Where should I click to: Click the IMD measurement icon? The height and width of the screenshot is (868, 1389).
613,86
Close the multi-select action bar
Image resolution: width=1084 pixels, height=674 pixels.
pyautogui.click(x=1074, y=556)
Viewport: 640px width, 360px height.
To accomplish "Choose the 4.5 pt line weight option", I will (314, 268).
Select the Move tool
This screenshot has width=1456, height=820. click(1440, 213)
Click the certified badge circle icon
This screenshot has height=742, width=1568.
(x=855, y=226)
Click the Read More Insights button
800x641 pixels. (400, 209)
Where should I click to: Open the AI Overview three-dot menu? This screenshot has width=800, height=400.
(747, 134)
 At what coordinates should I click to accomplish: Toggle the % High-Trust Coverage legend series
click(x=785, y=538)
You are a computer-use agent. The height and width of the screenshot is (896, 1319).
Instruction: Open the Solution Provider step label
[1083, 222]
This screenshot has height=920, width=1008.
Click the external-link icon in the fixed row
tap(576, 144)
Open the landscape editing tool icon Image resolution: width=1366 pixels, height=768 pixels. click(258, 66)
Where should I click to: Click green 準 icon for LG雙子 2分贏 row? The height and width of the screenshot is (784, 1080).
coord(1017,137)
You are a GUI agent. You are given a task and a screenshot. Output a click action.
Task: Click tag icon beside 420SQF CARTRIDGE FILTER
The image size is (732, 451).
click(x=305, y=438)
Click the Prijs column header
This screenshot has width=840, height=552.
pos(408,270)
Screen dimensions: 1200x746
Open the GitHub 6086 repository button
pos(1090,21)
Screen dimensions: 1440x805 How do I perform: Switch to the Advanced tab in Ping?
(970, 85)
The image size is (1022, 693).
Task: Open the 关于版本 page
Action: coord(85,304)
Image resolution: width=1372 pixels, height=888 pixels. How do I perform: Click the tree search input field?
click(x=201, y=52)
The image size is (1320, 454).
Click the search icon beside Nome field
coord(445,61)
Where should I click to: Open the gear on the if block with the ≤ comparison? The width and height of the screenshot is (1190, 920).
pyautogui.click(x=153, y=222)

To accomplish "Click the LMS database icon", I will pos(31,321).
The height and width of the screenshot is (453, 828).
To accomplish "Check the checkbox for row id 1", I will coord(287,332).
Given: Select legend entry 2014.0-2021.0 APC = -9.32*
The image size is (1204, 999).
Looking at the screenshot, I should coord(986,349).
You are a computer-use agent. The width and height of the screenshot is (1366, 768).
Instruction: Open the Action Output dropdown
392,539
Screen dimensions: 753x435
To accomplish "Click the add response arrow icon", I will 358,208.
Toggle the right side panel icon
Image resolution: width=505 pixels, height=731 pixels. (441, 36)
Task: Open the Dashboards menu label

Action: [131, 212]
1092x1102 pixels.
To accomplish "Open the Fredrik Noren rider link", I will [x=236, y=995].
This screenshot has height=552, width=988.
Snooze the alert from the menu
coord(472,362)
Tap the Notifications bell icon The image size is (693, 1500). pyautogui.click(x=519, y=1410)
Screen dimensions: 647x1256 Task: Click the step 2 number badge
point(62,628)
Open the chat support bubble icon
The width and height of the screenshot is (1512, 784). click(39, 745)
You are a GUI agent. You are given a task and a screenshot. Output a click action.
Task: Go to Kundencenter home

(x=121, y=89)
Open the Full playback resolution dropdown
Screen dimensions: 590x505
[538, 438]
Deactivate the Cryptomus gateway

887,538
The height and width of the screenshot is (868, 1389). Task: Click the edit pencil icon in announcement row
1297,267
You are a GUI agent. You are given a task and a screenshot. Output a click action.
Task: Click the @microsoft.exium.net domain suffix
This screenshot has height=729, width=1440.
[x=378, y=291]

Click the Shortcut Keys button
----
§ Directions: Word for word, copy the material above.

§ Answer to this problem:
Where should I click to: Click the IMD measurement icon? The height and width of the screenshot is (868, 1389).
613,86
Close the multi-select action bar
Image resolution: width=1084 pixels, height=674 pixels.
pyautogui.click(x=1074, y=556)
Viewport: 640px width, 360px height.
To accomplish "Choose the 4.5 pt line weight option", I will (314, 268).
Select the Move tool
This screenshot has width=1456, height=820. click(1440, 213)
Click the certified badge circle icon
This screenshot has height=742, width=1568.
(x=855, y=226)
Click the Read More Insights button
800x641 pixels. (400, 209)
Where should I click to: Open the AI Overview three-dot menu? This screenshot has width=800, height=400.
(747, 134)
 At what coordinates should I click to accomplish: Toggle the % High-Trust Coverage legend series
click(x=785, y=538)
You are a computer-use agent. The height and width of the screenshot is (896, 1319).
Instruction: Open the Solution Provider step label
[1083, 222]
This screenshot has height=920, width=1008.
Click the external-link icon in the fixed row
tap(576, 144)
Open the landscape editing tool icon Image resolution: width=1366 pixels, height=768 pixels. click(258, 66)
Where should I click to: Click green 準 icon for LG雙子 2分贏 row? The height and width of the screenshot is (784, 1080).
coord(1017,137)
You are a GUI agent. You are given a task and a screenshot. Output a click action.
Task: Click tag icon beside 420SQF CARTRIDGE FILTER
The image size is (732, 451).
click(x=305, y=438)
Click the Prijs column header
This screenshot has width=840, height=552.
pos(408,270)
Screen dimensions: 1200x746
Open the GitHub 6086 repository button
pos(1090,21)
Screen dimensions: 1440x805 How do I perform: Switch to the Advanced tab in Ping?
(970, 85)
The image size is (1022, 693).
Task: Open the 关于版本 page
Action: coord(85,304)
Image resolution: width=1372 pixels, height=888 pixels. How do I perform: Click the tree search input field?
click(x=201, y=52)
The image size is (1320, 454).
Click the search icon beside Nome field
coord(445,61)
Where should I click to: Open the gear on the if block with the ≤ comparison? The width and height of the screenshot is (1190, 920).
pyautogui.click(x=153, y=222)

To accomplish "Click the LMS database icon", I will pos(31,321).
The height and width of the screenshot is (453, 828).
To accomplish "Check the checkbox for row id 1", I will coord(287,332).
Given: Select legend entry 2014.0-2021.0 APC = -9.32*
The image size is (1204, 999).
Looking at the screenshot, I should coord(986,349).
You are a computer-use agent. The width and height of the screenshot is (1366, 768).
Instruction: Open the Action Output dropdown
392,539
Screen dimensions: 753x435
To accomplish "Click the add response arrow icon", I will 358,208.
Toggle the right side panel icon
Image resolution: width=505 pixels, height=731 pixels. (441, 36)
Task: Open the Dashboards menu label

Action: [131, 212]
1092x1102 pixels.
To accomplish "Open the Fredrik Noren rider link", I will [x=236, y=995].
This screenshot has height=552, width=988.
Snooze the alert from the menu
coord(472,362)
Tap the Notifications bell icon The image size is (693, 1500). pyautogui.click(x=519, y=1410)
Screen dimensions: 647x1256 Task: Click the step 2 number badge
point(62,628)
Open the chat support bubble icon
The width and height of the screenshot is (1512, 784). click(39, 745)
You are a GUI agent. You are given a task and a screenshot. Output a click action.
Task: Go to Kundencenter home

(x=121, y=89)
Open the Full playback resolution dropdown
Screen dimensions: 590x505
[538, 438]
Deactivate the Cryptomus gateway

887,538
The height and width of the screenshot is (868, 1389). Task: Click the edit pencil icon in announcement row
1297,267
You are a GUI agent. You are given a task and a screenshot. Output a click action.
Task: Click the @microsoft.exium.net domain suffix
This screenshot has height=729, width=1440.
[x=378, y=291]

Click the Shortcut Keys button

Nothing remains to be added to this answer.